According to the warrant, when Mutum Sigillum opened an account with Wells Fargo Bank in 2011, the sole authorized signer was Mark Karpeles, identified in the warrant as owner of both Mutum Sigillum and Mt. Gox. In filling out the forms to open the account, Karpeles answered ‘no’ to questions on whether the account would be used for purposes of money transmission or currency exchanges.
In March, the Treasury Department’s Financial Crimes Enforcement Network (FinCEN) publicly stated its intention to treat Bitcoin exchanges as money services businesses, meaning they had to register themselves as such. The warrant states that by May 6, neither Mt. Gox nor Mutum Sigillum had thus registered with FinCEN. It remains to be seen what criminal charges may be laid against Karpeles but the chief beneficiary of this week’s action will likely be Coinbase, the US-based Bitcoin wallet that has registered with FinCEN.
The fact that the action against the Bitcoin firm originated in Maryland – where federal law enforcement officials have not been shy about going after US-facing online gambling sites – led to suspicions that this might have been a preemptive strike against any major US-facing operator employing Bitcoin as a way of getting around the crackdown on traditional online payment processing.
While the seizure warrant makes no reference to gambling, Dwolla’s link to Mt.
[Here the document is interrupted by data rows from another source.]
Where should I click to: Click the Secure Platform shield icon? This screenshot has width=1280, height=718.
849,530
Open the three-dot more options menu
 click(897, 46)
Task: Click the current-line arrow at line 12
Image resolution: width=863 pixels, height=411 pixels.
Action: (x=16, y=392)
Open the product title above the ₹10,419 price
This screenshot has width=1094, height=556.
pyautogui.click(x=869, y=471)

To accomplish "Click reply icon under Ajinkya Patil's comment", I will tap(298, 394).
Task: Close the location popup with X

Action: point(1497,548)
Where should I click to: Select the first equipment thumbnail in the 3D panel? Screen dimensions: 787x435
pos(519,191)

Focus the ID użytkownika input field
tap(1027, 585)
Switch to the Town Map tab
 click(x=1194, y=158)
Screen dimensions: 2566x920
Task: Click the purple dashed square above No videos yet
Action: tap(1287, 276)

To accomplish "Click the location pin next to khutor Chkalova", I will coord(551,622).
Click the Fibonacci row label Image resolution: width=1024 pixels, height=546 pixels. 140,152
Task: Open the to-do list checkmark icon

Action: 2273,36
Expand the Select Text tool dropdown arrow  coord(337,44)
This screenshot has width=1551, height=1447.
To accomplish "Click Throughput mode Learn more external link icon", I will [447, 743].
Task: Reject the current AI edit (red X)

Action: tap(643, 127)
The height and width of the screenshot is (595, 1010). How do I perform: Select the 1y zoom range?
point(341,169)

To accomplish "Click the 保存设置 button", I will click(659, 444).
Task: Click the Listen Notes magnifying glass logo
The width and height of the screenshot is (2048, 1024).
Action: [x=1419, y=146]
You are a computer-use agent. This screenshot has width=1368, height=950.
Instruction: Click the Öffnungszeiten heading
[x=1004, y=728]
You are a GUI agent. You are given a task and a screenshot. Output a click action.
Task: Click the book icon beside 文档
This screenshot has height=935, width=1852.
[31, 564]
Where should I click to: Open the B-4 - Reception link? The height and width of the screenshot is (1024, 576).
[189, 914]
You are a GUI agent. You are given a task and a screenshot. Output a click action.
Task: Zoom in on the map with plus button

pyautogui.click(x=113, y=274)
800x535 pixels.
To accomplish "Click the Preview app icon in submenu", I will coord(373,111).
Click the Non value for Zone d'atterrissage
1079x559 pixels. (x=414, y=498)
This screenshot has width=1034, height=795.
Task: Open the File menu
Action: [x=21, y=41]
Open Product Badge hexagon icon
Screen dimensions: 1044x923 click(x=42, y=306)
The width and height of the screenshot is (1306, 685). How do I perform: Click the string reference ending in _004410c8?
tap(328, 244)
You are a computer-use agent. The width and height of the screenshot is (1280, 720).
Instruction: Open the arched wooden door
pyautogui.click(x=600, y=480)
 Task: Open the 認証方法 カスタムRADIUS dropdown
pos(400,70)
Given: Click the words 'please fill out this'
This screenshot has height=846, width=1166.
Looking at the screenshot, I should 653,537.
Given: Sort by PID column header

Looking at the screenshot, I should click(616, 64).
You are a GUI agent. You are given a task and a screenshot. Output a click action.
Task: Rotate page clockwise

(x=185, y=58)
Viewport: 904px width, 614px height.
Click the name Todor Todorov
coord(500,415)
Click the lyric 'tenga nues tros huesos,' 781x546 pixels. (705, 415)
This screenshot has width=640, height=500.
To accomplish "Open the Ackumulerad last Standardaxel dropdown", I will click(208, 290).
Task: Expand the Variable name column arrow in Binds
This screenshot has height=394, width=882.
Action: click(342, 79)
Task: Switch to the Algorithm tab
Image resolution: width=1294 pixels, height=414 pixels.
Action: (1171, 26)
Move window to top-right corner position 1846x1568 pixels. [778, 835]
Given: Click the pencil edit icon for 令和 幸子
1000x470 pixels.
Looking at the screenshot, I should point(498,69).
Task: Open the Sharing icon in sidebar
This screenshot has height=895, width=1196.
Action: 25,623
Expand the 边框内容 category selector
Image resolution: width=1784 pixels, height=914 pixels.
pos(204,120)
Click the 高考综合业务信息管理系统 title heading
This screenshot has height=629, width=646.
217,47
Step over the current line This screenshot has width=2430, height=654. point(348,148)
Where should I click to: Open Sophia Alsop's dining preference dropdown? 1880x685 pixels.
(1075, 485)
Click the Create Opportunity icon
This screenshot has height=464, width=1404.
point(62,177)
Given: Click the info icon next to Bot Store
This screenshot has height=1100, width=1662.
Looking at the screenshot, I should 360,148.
Gox had been an increasingly popular method – far easier than obtaining an international bank wire – by which US residents obtained Bitcoins from the world’s largest exchange. The fact that this particular avenue has now been closed may not have an immediate impact on Bitcoin online gambling sites, but this is not likely to be the last time federal government agencies attempt to tighten their grip on Americans’ use of non-fiat currencies.